WHAT THE TASK REQUIRES —
Each time a line of the listing holds "computer", copy that line.

EXTRACTED MATERIAL —

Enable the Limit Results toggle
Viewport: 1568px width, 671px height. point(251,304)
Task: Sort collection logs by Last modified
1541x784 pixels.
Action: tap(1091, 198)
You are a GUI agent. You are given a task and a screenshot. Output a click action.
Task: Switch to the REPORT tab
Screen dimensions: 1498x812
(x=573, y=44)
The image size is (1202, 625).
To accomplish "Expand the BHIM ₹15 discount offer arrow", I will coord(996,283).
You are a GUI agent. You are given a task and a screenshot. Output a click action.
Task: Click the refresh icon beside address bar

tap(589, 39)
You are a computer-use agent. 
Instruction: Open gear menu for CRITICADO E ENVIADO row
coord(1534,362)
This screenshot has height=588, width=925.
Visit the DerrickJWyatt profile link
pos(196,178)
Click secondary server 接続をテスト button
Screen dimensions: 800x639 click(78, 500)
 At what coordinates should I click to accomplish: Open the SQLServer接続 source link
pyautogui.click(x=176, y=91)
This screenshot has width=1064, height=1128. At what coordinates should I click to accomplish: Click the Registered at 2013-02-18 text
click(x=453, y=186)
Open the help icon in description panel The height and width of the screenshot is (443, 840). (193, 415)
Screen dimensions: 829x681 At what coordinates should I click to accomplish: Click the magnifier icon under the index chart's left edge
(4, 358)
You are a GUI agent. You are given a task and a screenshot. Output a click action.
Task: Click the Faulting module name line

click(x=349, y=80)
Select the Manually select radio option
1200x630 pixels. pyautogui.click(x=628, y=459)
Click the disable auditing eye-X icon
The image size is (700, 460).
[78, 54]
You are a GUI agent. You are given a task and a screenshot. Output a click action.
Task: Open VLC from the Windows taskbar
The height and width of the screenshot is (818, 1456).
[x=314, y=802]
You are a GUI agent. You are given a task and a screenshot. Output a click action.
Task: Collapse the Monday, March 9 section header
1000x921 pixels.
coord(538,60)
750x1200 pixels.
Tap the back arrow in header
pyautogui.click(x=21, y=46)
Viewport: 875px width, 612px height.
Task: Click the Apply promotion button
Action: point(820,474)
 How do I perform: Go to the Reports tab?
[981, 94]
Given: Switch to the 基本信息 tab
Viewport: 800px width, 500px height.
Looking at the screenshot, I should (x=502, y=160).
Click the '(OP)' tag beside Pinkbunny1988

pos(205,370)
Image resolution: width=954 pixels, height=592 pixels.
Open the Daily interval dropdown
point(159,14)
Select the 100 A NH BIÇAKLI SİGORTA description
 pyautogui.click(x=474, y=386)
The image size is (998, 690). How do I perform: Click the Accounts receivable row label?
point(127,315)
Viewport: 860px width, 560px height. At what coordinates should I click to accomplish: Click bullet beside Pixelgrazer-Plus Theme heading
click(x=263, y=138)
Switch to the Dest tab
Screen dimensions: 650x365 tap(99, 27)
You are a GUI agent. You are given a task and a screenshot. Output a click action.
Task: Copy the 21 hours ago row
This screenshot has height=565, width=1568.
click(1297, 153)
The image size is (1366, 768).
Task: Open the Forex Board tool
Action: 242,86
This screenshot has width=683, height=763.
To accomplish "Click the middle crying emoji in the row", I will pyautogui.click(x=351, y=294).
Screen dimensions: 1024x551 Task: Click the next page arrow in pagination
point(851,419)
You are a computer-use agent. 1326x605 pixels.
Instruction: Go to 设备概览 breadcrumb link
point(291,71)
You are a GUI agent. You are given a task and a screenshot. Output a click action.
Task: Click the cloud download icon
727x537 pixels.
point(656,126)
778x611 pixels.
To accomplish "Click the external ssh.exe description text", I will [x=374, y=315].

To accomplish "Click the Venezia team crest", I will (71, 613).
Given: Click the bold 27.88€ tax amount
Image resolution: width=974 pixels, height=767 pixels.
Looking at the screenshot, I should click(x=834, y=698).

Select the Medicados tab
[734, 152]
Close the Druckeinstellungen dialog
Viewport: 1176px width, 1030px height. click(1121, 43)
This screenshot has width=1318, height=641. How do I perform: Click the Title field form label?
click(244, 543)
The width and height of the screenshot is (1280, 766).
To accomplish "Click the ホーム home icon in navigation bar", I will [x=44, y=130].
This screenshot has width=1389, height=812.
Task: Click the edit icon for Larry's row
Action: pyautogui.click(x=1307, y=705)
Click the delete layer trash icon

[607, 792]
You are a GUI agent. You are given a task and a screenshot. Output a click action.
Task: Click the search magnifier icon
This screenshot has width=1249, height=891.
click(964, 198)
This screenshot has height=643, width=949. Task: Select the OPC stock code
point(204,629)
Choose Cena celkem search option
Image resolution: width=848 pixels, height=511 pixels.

OUTPUT OF THE TASK —
You are a computer-use agent. 
You are a computer-use agent. 1326x605 pixels.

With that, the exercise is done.